Xiangru Tang, Tianrui Qin, Tianhao Peng, Ziyang Zhou, Yanjun Shao, TingTing Du, Xinming Wei, Peng Xia, Fang Wu, He Zhu, Ge Zhang, Jiaheng Liu, Xingyao Wang, Sirui Hong, Chenglin Wu, Hao Cheng, Chi Wang, Wangchunshu Zhou
Yale University, OPPO, University of Wisconsin-Madison, University of North Carolina at Chapel Hill, Stanford University, Bytedance, Nanjing University, All Hands AI, DeepWisdom, Microsoft Research, Google DeepMind
arXiv.org (2025)
Memory Agent RAG Reasoning Benchmark

📝 Paper Summary

Agentic RAG pipeline Self-evolving Agentic reasoning Cross-framework knowledge transfer
AGENTKB is a universal memory infrastructure that allows heterogeneous agent frameworks to share and reuse problem-solving experiences without retraining, using a two-stage retrieval process for planning and feedback.
Core Problem
Current AI agent frameworks operate in silos with incompatible memory systems, forcing agents to rediscover solutions and repeat mistakes rather than learning from collective experience.
Why it matters:
  • Representation heterogeneity prevents transferring effective solutions between different tools (e.g., smolagents vs. OpenHands)

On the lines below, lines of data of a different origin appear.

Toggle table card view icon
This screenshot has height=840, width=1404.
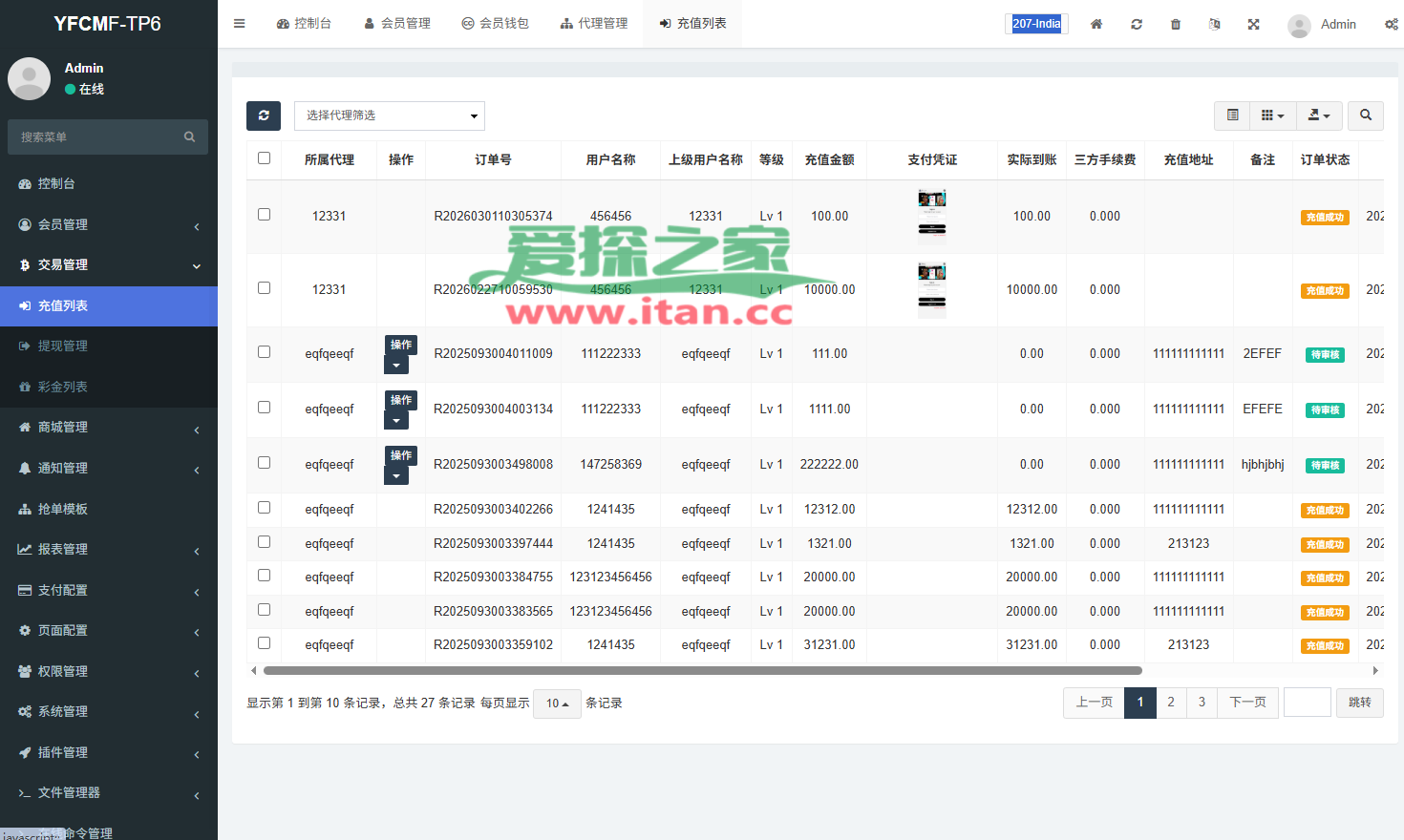coord(1232,116)
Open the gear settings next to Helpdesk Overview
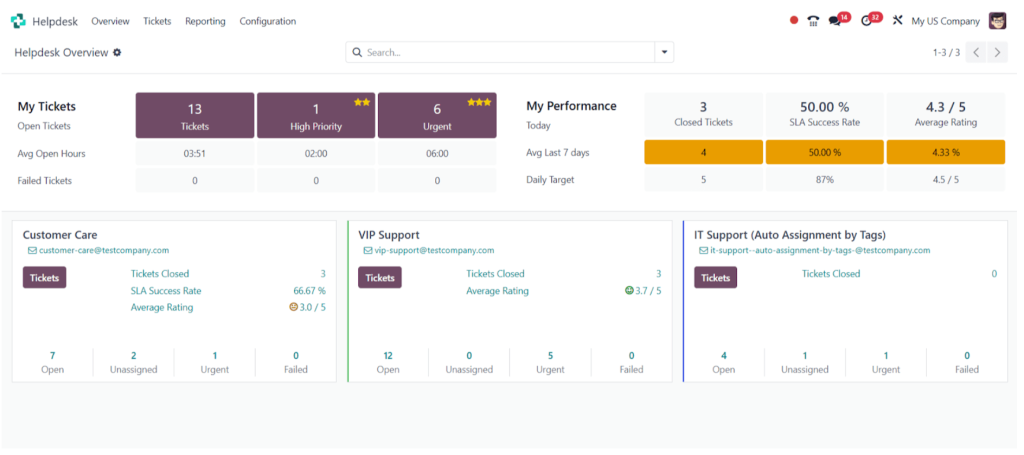 pyautogui.click(x=117, y=53)
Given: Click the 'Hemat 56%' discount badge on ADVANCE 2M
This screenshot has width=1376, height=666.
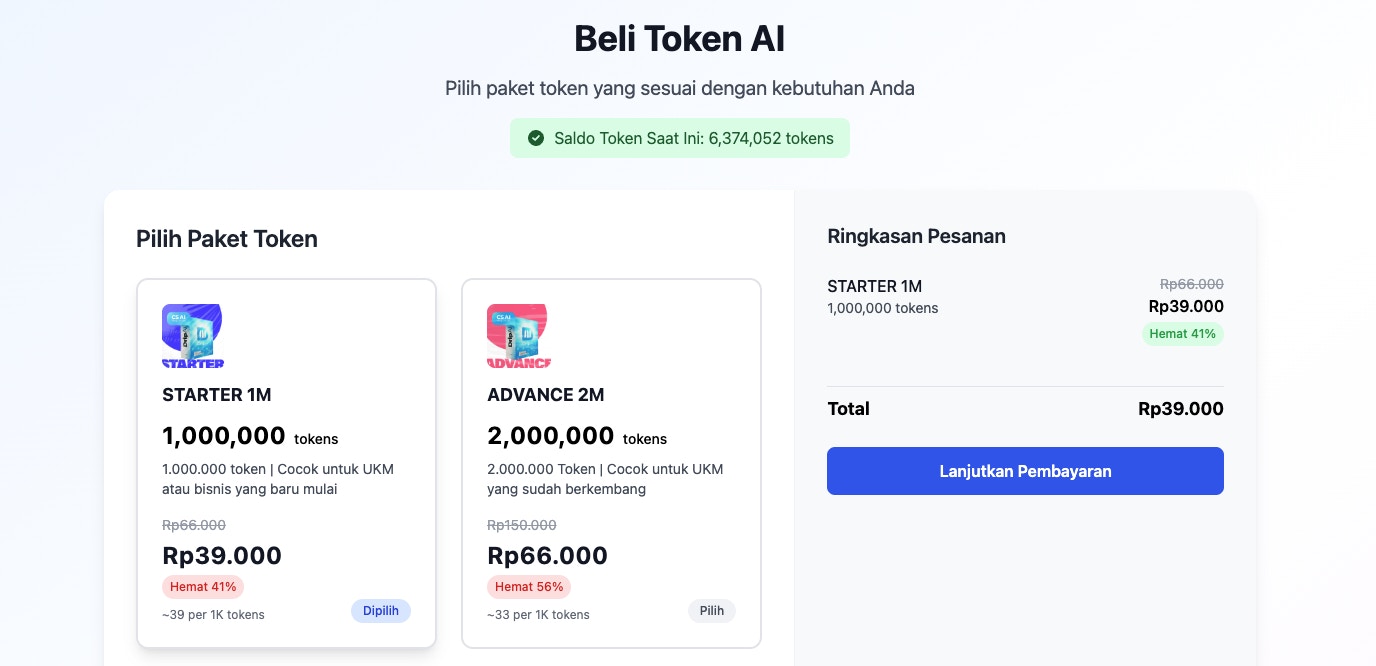Looking at the screenshot, I should [529, 587].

  • Context mismatch causes valid solutions in one environment to fail in another due to API or reasoning protocol differences
  • Knowledge interference risks destabilizing an agent's reasoning flow when naively injecting external execution traces
Concrete Example: In a PDB protein distance calculation, a standard agent naively reads the first two lines of a file, selecting solvent records and calculating a spurious distance (0.961 Å). It fails to learn from past correct workflows that filter for 'ATOM' entries and sanity-check bond lengths.
Key Novelty
Universal Cross-Framework Memory Layer
  • Abstracts execution traces from diverse frameworks (smolagents, OpenHands, etc.) into a unified, framework-agnostic schema containing constraints, action-reasoning pairs, and metadata
  • Implements a 'Reason-Retrieve-Refine' loop at two distinct stages: initially to seed planning with past workflows, and subsequently to inject targeted fixes based on execution feedback
  • Uses a 'disagreement gate' during feedback integration to ensure retrieved knowledge corrects rather than disrupts the agent's reasoning process
Architecture
Architecture Figure Figure 2
The end-to-end workflow of AGENTKB, covering construction, evolution, and the two-stage inference process.
Evaluation Highlights
  • +18.7pp improvement on GAIA pass@3 (55.2% → 73.9%) for smolagents using AGENTKB
  • +17.0pp improvement on SWE-bench Lite pass@100 (28.7% → 45.7%) for OpenHands using AGENTKB
  • On Humanity's Last Exam (Bio/Chem), OpenHands improves from 9.5% to 14.1% pass@3, outperforming specialized systems like Biomni
Breakthrough Assessment
9/10
First system to demonstrate effective zero-shot knowledge transfer across completely different agent architectures (e.g., transferring knowledge from a coding agent to a reasoning agent) with substantial gains.